I'm just slowly giving in to everything because I'm so tired I just don't care to fight anymore. Tonight I was hoping I could go to Zacks last football game under the lights. It's a really big thing for him and I really wanted to be there even if it meant sitting alone but I couldn't because I didn't have a ride. Well the game started 5 minutes ago. My mom's at the doctors in Wooddruff and my dad's out at the rental house in Pelican and I'm sure even if they were here they wouldn't take me. Sarah and Ben are both gone and it's just Kate and me.
*sigh* There's nothing I want more than to be at the game right now watching Zack playing football. I can see him out on the field playing in my head. It's really bothering me and there's nothing I can do about it. I can't be mad at my parents for fufilling their responsibilities but mad at myself for not finding another way to be there, but I guess it's for the best because I don't want to use a friend to get a ride.

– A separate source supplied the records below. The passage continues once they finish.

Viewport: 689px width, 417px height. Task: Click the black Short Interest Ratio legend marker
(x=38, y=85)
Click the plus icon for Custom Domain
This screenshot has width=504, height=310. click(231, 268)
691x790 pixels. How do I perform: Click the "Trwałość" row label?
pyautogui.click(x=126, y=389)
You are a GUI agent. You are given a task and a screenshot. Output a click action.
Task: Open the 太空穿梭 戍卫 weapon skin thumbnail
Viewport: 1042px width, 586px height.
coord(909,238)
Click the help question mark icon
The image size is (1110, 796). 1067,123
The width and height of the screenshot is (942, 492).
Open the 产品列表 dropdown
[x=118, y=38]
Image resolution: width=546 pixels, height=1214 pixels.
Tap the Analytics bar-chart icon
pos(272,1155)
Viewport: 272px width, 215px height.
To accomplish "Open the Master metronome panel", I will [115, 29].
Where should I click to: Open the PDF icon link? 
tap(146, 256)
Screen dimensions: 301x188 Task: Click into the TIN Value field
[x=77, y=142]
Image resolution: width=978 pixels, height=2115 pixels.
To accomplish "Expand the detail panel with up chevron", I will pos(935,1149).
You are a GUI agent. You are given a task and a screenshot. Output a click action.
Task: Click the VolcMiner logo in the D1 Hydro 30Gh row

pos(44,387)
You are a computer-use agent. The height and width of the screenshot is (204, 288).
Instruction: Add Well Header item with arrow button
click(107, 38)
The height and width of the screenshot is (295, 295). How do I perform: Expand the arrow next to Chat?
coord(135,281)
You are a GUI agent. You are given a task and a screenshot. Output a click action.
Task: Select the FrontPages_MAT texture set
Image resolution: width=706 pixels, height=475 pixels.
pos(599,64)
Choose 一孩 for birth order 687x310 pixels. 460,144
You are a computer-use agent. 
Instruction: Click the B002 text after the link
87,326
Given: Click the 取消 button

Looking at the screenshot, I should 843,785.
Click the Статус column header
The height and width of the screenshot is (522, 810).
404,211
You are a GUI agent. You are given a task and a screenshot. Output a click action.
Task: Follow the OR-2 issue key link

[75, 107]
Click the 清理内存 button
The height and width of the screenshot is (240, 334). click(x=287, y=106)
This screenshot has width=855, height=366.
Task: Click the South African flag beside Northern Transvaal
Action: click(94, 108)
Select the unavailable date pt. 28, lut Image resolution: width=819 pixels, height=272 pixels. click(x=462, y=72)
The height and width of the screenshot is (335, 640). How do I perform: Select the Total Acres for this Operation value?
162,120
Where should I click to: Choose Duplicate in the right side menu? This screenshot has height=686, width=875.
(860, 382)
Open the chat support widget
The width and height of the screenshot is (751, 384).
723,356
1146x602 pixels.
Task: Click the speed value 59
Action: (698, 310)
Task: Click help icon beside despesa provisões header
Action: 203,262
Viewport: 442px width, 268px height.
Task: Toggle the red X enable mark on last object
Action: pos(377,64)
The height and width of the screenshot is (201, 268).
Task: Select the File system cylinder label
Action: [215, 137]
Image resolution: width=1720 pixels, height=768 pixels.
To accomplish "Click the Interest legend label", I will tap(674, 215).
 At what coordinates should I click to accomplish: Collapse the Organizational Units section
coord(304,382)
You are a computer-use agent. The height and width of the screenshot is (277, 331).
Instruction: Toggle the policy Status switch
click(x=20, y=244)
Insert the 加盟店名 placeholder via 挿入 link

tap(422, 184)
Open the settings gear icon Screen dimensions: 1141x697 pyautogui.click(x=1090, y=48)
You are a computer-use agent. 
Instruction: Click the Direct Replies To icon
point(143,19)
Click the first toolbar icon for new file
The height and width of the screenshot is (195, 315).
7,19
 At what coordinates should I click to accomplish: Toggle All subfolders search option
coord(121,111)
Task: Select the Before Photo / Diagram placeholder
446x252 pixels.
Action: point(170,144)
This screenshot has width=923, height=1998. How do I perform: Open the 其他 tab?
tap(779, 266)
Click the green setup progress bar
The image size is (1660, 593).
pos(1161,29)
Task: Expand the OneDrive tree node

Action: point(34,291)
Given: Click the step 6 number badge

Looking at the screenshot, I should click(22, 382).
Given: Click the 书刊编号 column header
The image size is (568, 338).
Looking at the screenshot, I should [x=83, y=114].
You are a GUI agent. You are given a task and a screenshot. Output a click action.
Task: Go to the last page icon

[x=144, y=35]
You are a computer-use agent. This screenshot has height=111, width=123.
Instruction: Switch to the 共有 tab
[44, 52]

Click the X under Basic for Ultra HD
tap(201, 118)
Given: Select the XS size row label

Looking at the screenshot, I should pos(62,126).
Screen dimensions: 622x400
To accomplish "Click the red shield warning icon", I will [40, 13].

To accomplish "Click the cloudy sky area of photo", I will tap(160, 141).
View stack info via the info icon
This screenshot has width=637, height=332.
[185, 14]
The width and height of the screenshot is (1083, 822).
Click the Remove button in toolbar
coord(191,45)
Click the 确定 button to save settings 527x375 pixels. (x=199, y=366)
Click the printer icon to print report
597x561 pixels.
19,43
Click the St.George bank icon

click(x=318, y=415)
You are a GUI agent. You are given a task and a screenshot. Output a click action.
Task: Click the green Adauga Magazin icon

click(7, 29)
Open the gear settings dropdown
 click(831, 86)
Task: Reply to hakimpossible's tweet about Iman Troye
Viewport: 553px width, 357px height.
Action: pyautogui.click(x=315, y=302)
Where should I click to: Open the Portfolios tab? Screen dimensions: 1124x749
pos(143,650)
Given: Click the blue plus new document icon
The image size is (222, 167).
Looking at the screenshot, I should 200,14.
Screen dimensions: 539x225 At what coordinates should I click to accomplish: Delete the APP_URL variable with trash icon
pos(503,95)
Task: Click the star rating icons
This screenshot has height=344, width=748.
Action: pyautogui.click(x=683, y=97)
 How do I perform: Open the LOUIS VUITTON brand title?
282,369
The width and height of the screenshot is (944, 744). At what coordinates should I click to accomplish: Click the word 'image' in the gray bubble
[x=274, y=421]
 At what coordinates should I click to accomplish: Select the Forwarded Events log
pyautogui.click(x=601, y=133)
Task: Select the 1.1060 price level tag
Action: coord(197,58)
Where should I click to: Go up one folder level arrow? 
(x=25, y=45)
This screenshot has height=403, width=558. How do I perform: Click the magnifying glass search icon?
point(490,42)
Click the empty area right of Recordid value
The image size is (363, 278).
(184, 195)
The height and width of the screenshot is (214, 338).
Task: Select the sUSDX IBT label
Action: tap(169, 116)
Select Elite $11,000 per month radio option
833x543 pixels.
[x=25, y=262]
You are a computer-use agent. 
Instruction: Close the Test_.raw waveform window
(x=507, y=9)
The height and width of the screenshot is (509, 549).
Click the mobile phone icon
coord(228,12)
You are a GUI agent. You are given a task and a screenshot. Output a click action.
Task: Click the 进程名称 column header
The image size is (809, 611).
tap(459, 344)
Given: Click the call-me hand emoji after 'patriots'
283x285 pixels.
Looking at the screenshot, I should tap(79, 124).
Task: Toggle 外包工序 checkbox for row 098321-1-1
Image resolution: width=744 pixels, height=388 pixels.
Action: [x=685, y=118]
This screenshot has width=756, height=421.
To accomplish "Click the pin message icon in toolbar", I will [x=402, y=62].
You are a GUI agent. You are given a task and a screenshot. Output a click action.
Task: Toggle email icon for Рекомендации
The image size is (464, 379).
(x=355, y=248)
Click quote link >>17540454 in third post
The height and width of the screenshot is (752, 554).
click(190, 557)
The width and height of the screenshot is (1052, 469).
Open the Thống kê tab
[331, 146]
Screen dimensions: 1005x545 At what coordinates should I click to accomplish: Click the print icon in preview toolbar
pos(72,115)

I was talking to Susie about my dad and they way he treats me and I really didn't know how to defend it because it's hard to defend someone when you know deep down they're wrong in what they're doing. Yes, Susie that means I'm admitting to knowing it's wrong and I don't deserve it, and yet I still can't help the fact that I feel responsible in some way. Everyone reading this is probably thinking 'what the hell is she talking about'. Well everyone except Susie but I can't explain it now and I don't want to either because it's pretty involved, and I've already bitched enough about missing Zacks game. So I'm going to go draw now since I'm getting kicked off the computer.